1600Risposta alla S. Visita parrocchiale: oltre alla chiesa vi sono altre due chiese, S. Maria della Neve e la Madonna in Gloria.Archivio Curia Vescovile
1620Risposta alla S. Visita parrocchiale: notizie sul paese e sulle sue chiese tra queste viene mensionata la chiesa della Madonna della NeveArchivio Curia Vescovile
1640Risposta alla S. Visita parrocchiale: il Vescovo visita la chiesa. Manca la sua descrizione.Archivio Curia Vescovile
1729Risposta alla S. Visita parrocchiale:descrizione dell’altare maggiore e prescrizione da parte del Mons. Sabbatini della sua tinteggiatura.Archivio Curia Vescovile
1758Risposta alla S. Visita parrocchiale:notizie sugli altari laterali. E donazione da parte della famiglia Carosi di un calice.Archivio Curia Vescovile
1801Risposta alla S. Visita parrocchiale: il tetto e le mense sono in cattivo stato, Mons. Gualtieri esorta al restauro della chiesa.Archivio Curia Vescovile
1813Risposta alla S. Visita parrocchiale: descrizione degli altari laterali, dedicati, il primo a Santo Stefano martire, il secondo a Sant’Antonio di Cadora.Archivio Curia Vescovile

Sintesi storico-critica

La ricerca storica condotta sulla chiesa, non ha fornito dati attendibili sulla data di fondazione e sui successivi interventi che si leggono sull’edificio.

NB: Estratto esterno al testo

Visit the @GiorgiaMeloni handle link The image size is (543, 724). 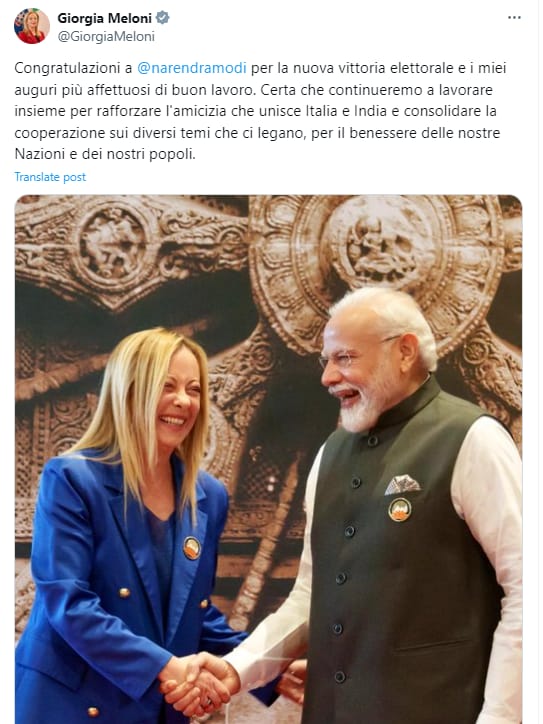[x=106, y=36]
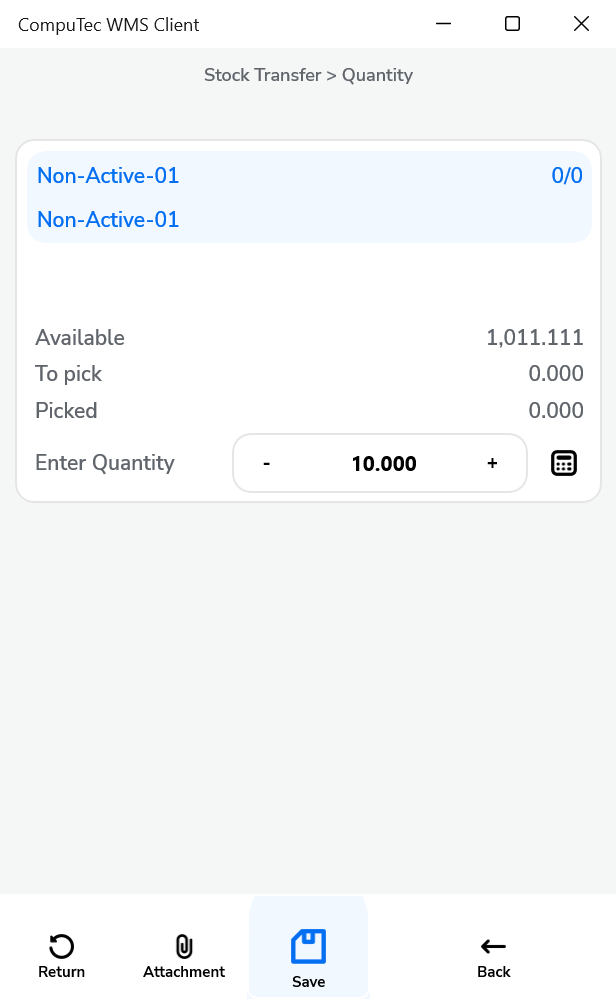Open the calculator keypad icon

564,463
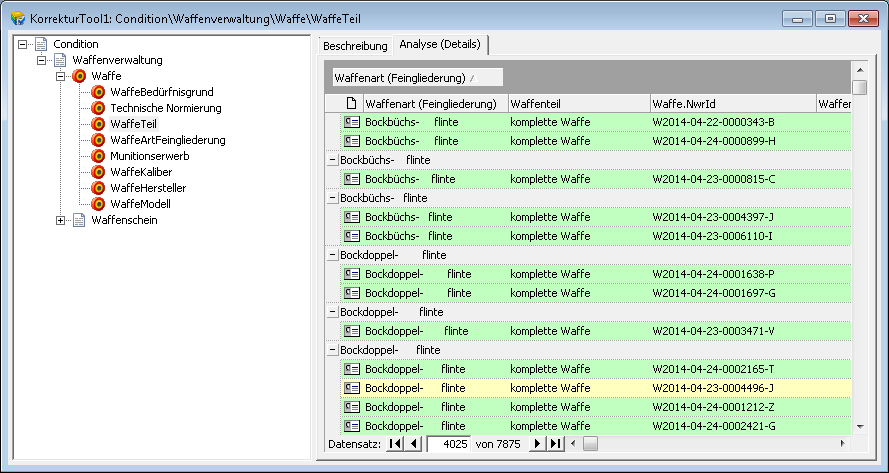Screen dimensions: 889x473
Task: Collapse the Condition root node
Action: pos(23,44)
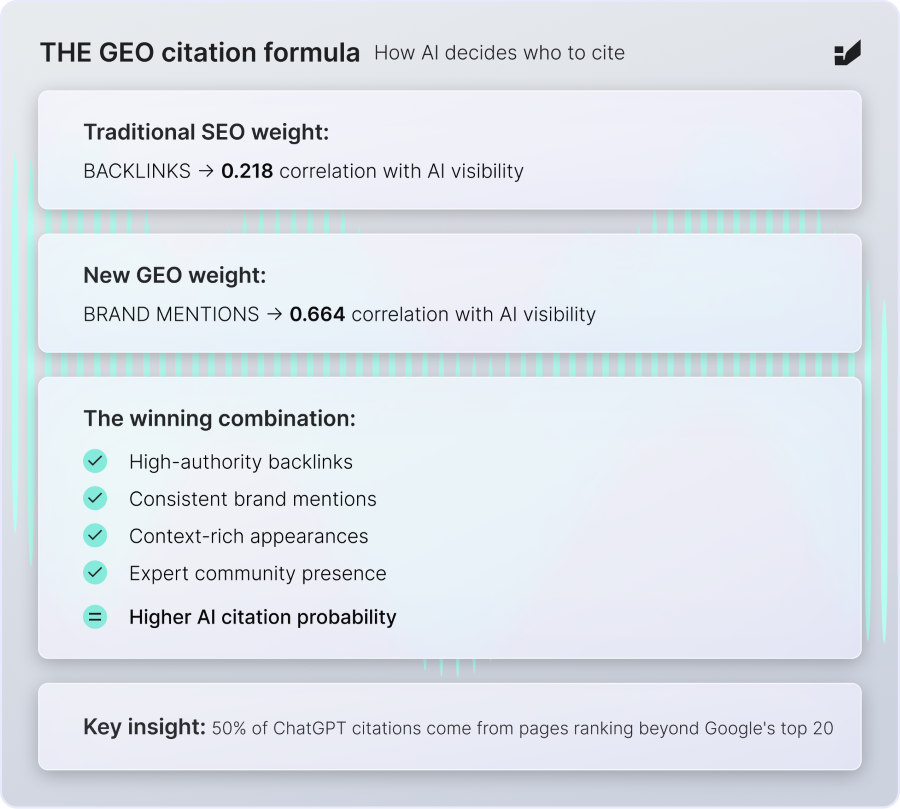This screenshot has width=900, height=809.
Task: Click the 'How AI decides who to cite' subtitle
Action: click(x=499, y=53)
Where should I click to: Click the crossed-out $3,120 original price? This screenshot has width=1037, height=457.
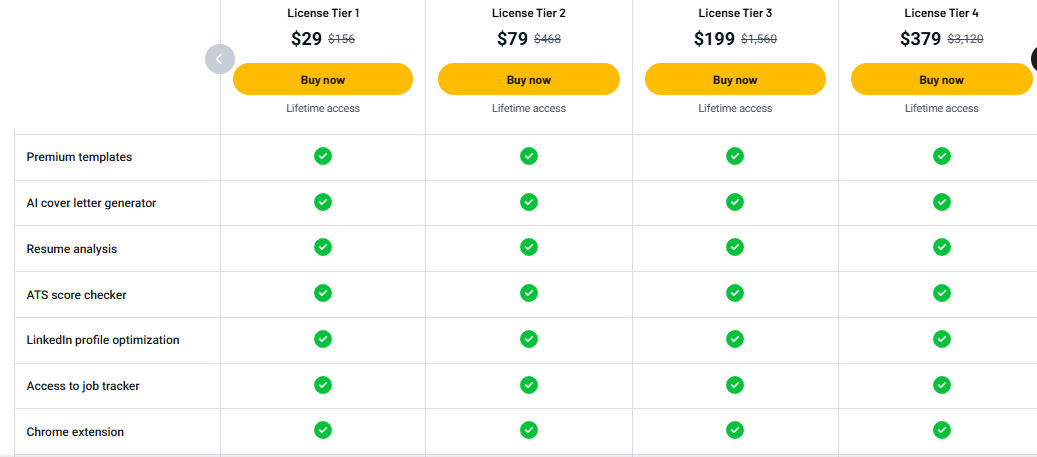[966, 40]
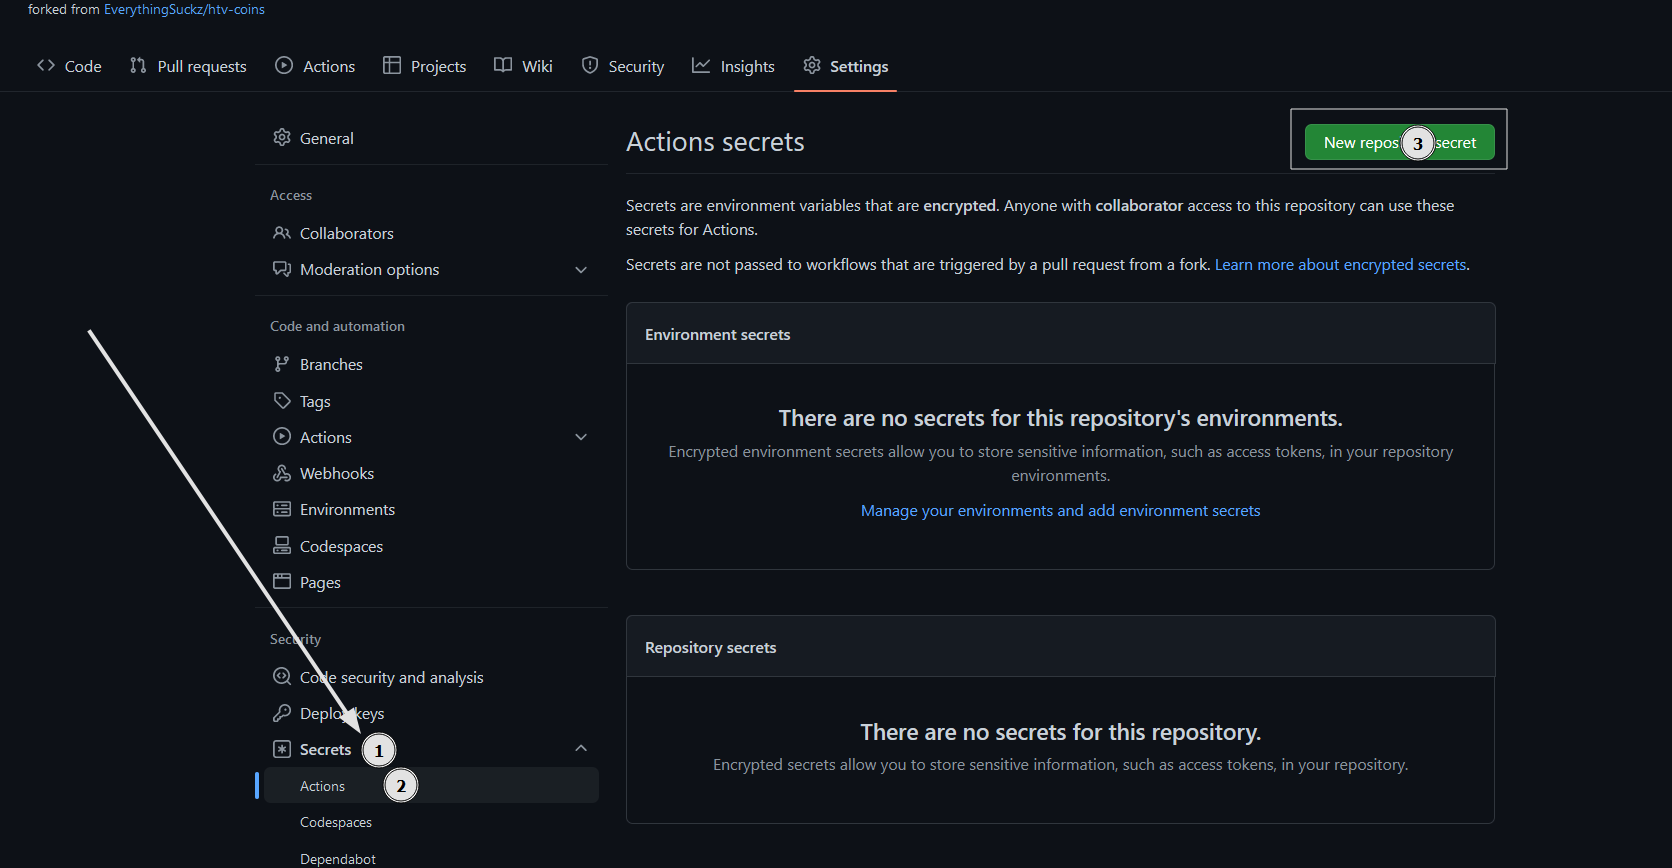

Gaetano Cicerone e Gaetano Equizi fanno risalire il primo impianto, rispettivamente, al tredicesimo e al dodicesimo secolo senza però riportare note bibliografiche o riferimenti d’archivio.

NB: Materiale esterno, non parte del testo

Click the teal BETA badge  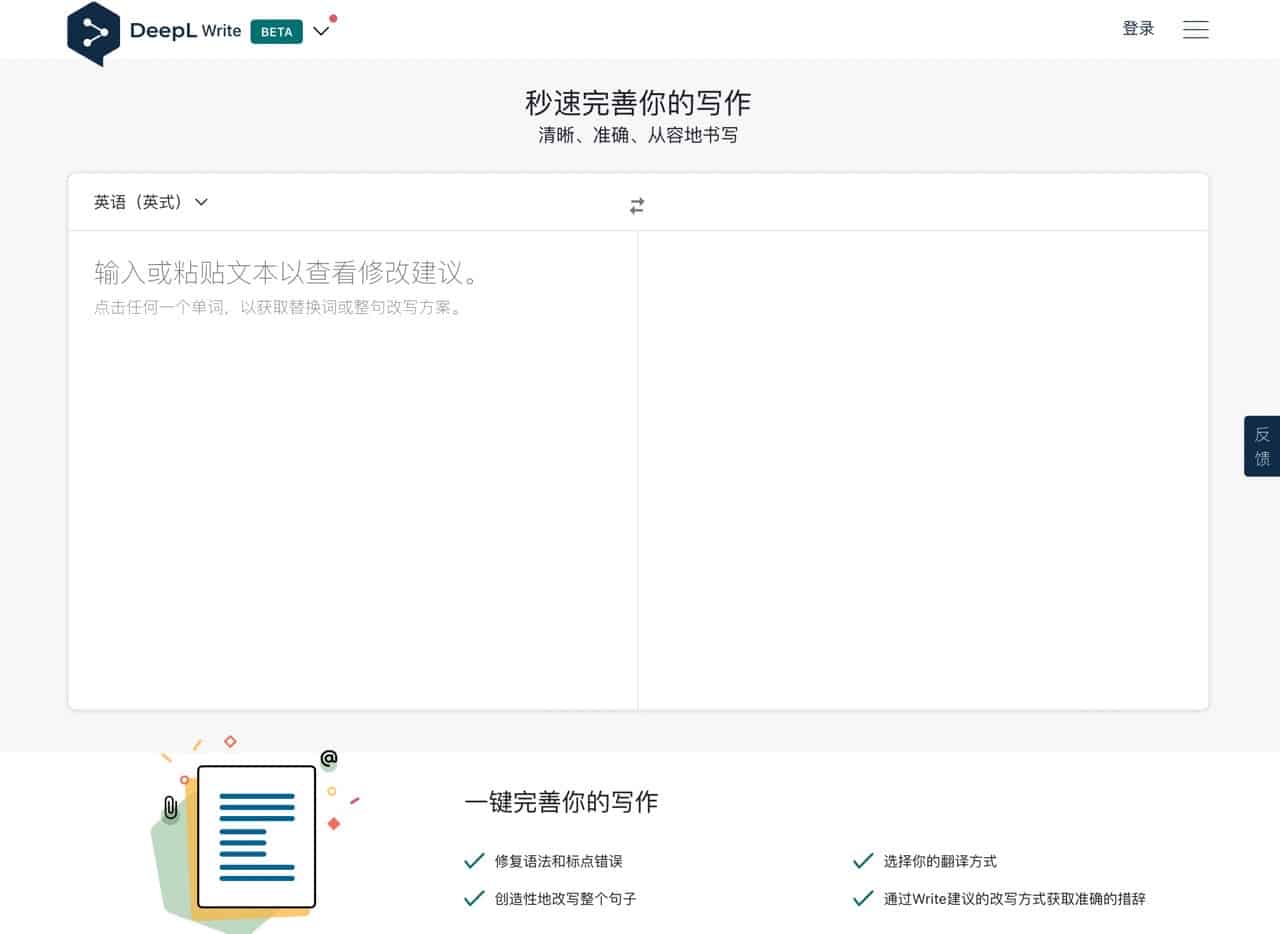point(275,31)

Per questo motivo le conclusioni cronologiche a cui siamo pervenute sono il risultato di studi comparativi e di indagini dirette sugli elementi costruttivi.

La prima indagine è stata fatta sulle murature. Questa ha portato all’individuazione di tre apparecchi murari evidenziando in particolar modo delle riprese murarie che testimoniano due fasi costruttive. Si tratta però di uno stesso cantiere dal momento che i materiali e la posa in opera sono gli stessi.

Lo studio successivo sugli elementi nodali ha messo in luce che il muro che separa l’aula dedicata al culto dalla sagrestia, non è ammorsato all’involucro esterno. Questo ci ha condotto ad avanzare l’ipotesi della non contemporaneità dei due elementi.

E’ stato inoltre analizzato il nodo tra gli arconi e le mura perimetrali, non è stato però possibile verificarne con certezza l’ammosatura.

Tra le due ipotesi avanzate (vedi tav. 9) è stata portata avanti quella che prevede l’ammorsatura degli archi, ritenuta la più attendibile non essendo visibili segni di assestamento delle due strutture o di comportamenti statici indipendenti.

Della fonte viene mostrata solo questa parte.